The commission is suggesting a complete shake-up in highways procurement after discovering only 40% of authorities benchmark their maintenance prices.
Cost discrepancies discovered by the commission included one authority which paid £3.50 for emptying each of 13,000 gullies a year whereas another paid £9.70.
The watchdogs want to see more ‘pain and gain’ clauses in contracts and the shift towards longer and larger deals.
Collaborations like the Midlands Highways Alliance are seen as the future model after saving £13m already for participating authorities.
The report also urges councils to consider asset management plans, such as Cornwall's Transport Asset Management Plan (TAMP), which for an investment of £80,000 is driving consistent levels of service and road condition across the whole county.
Such plans also indicate when best to intervene with works to extend the whole life of a road, typically a maximum of only 20 years.
The report said there would be a 26% drop in government revenue funding for local authorities and 16% less capital funding via local transport plans over the next three years.

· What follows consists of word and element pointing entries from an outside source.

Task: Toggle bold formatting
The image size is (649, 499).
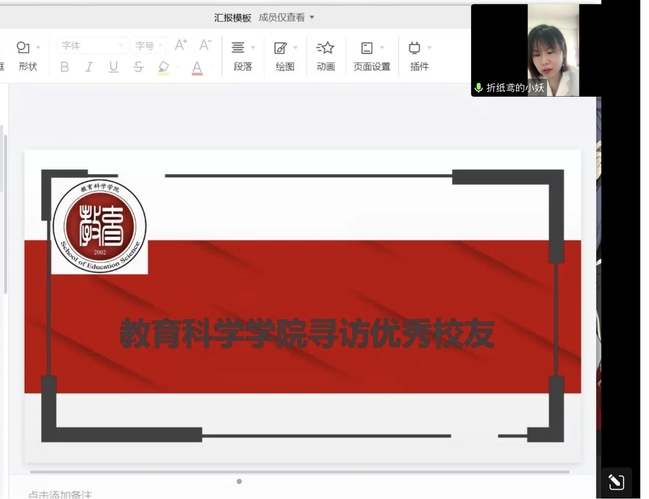Action: (x=65, y=67)
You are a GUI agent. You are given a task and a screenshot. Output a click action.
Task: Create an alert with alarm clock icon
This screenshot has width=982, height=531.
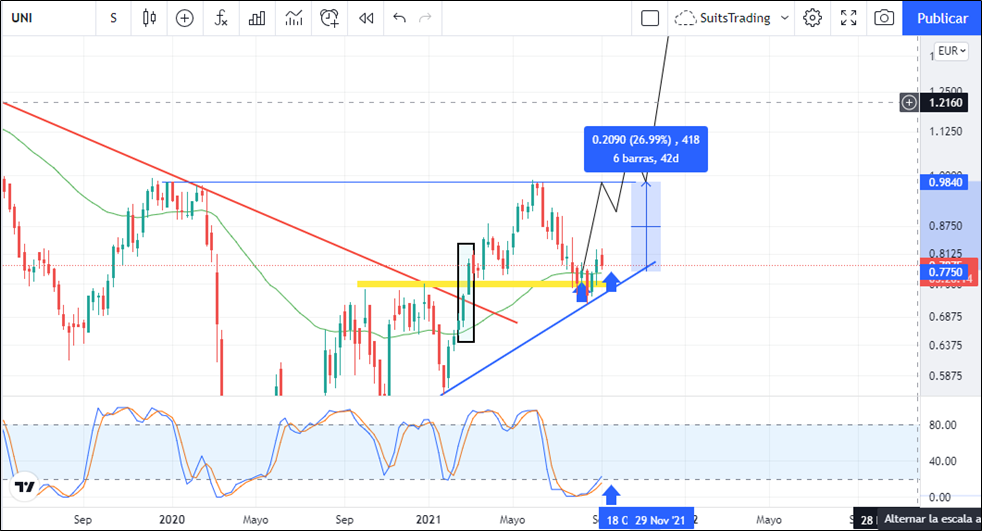[330, 18]
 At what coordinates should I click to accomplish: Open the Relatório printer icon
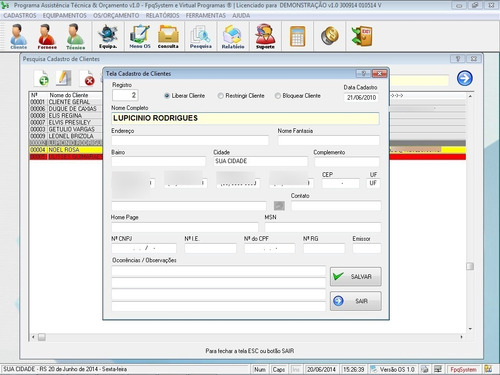[233, 36]
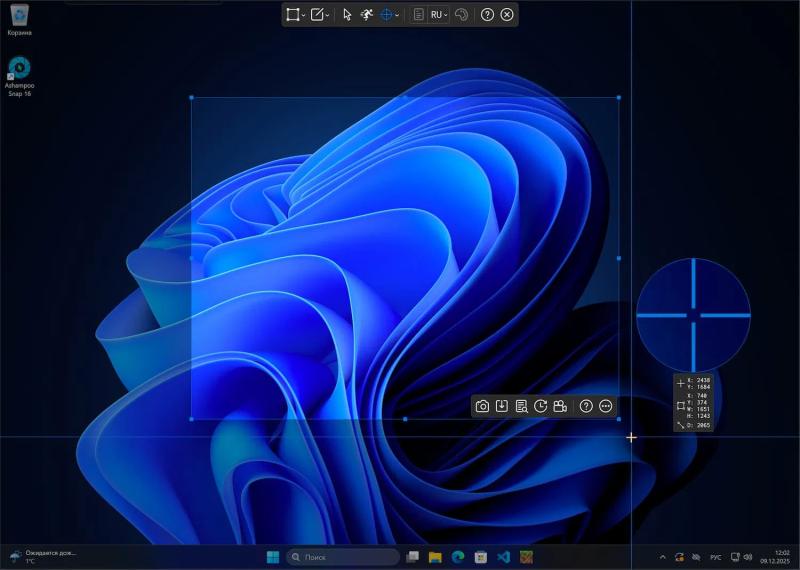Screen dimensions: 800x570
Task: Click the scrolling capture download-arrow icon
Action: [x=502, y=406]
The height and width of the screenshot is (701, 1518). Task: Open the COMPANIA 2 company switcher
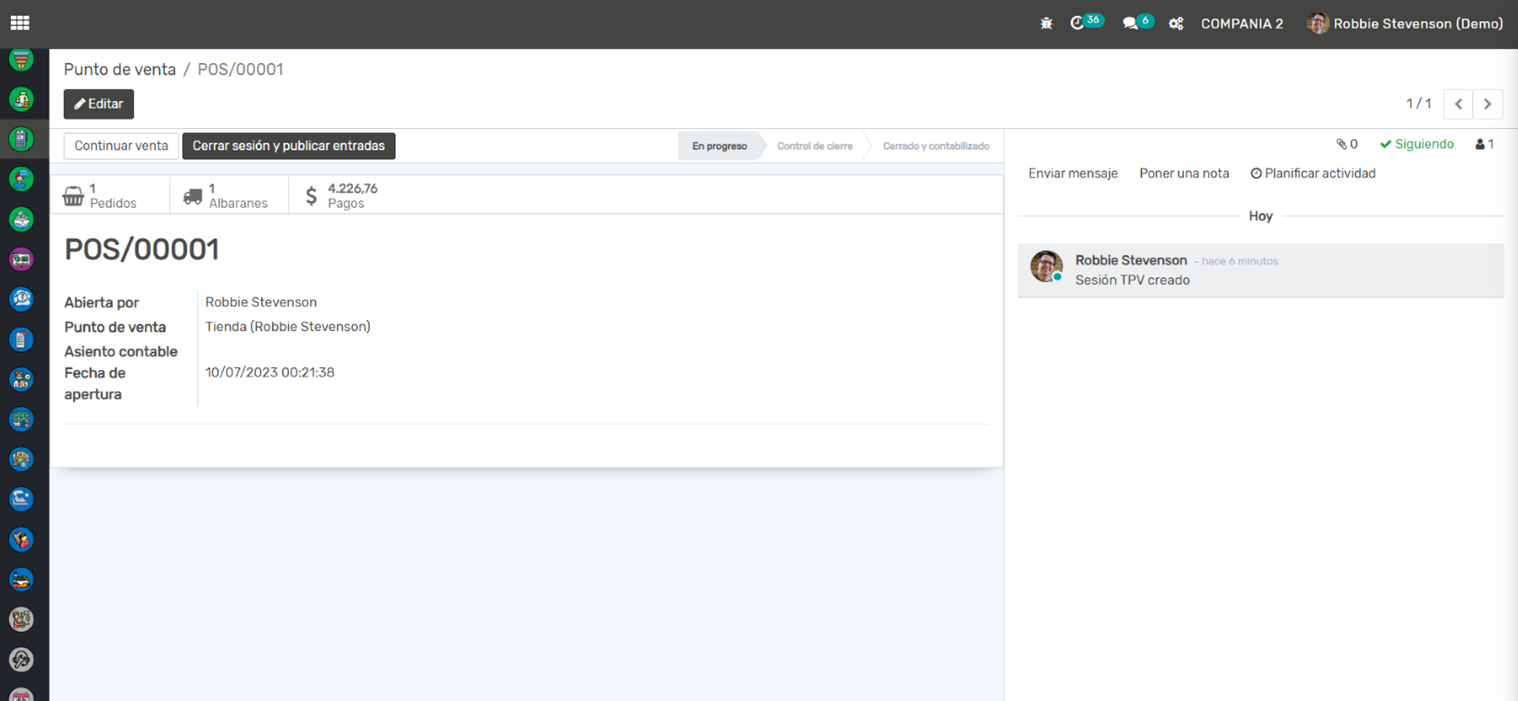tap(1241, 23)
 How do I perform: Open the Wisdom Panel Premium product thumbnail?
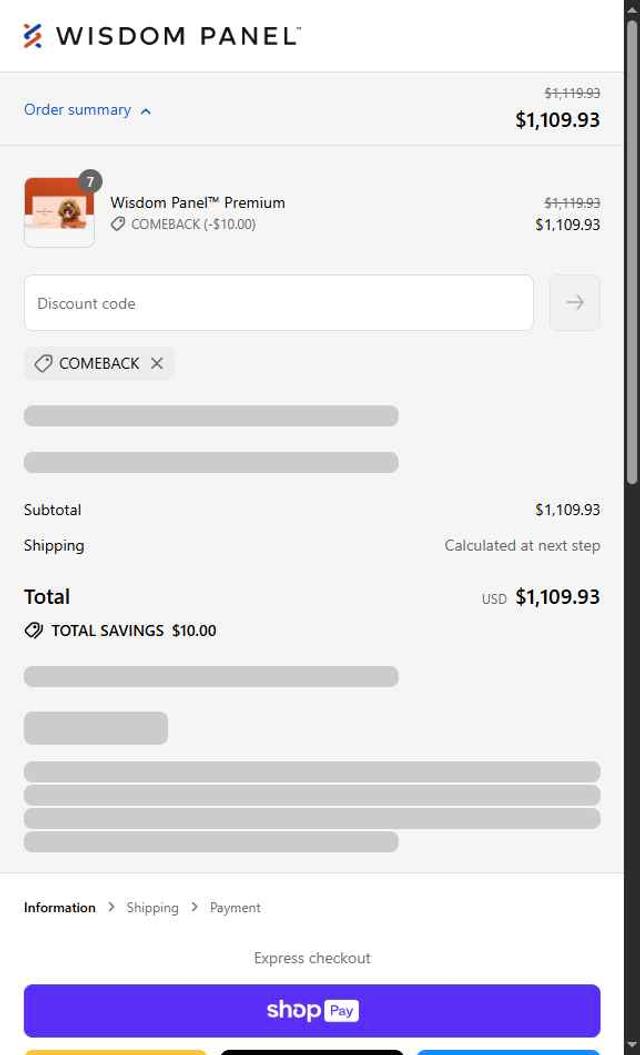(59, 213)
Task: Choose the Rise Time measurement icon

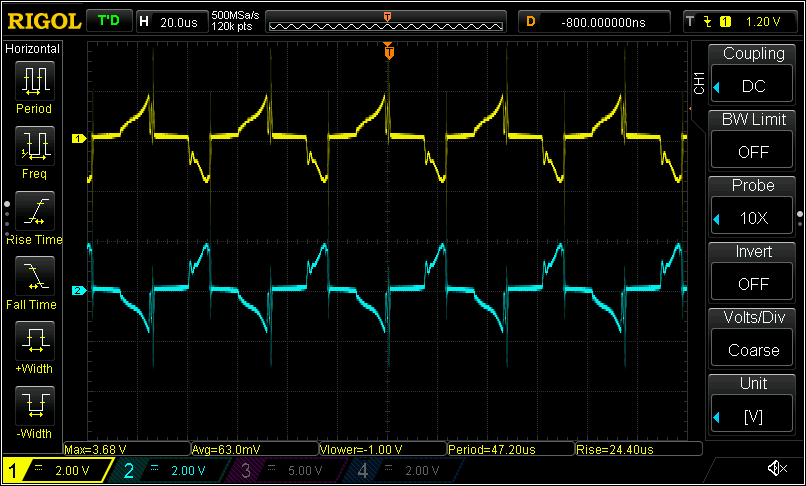Action: coord(34,211)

Road traffic is expected to increase by more than 30% by 2025 while damage to roads by utility company roadworks is costing councils nearly £50m every year.
Audit Commission chairman Michael O'Higgins said: "Prevention is better than cure, but councils have to consider the safety and insurance risks of damaged surfaces.

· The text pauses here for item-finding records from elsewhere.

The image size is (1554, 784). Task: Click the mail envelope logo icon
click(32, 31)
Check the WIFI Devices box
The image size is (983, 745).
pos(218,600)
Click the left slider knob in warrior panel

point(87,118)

"Roads costs are rising while councils' belts are tightening."
But, he said, councils could be more effective at using the resources they did have.
"Sadly we found collaboration between councils to be rare, with too few councils procuring in cost-saving partnerships," he said.
The report also suggested asset management to show when road maintenance will be most effective, new ways of keeping residents informed, and weighing short-term repairs against long-term resilience.
O’Higgins said: "Pick up any local newspaper and you will see that people care very much about their local roads. Our report aims to help councillors maintain their local network against a backdrop of reduced funding.
"Roads in disrepair can put the brakes on trade, economic prosperity, even emergency services. But a well-maintained network helps people, goods and services to move freely and safely."
Local Transport Minister Norman Baker urged councils to "carefully consider" the report.
He said: "They are best placed to use their local knowledge and experience to decide how to prioritise expenditure across all their services, including their local roads.
"Despite the current severe fiscal restraints, we are providing more funds to councils for road maintenance over the next four years than was provided over the previous four years, more than £3bn in fact.
"We have also allocated an additional £6m to develop a comprehensive and long-term efficiency programme for highways maintenance to help local authorities improve performance. This chimes with the helpful observations in today's Audit Commission report."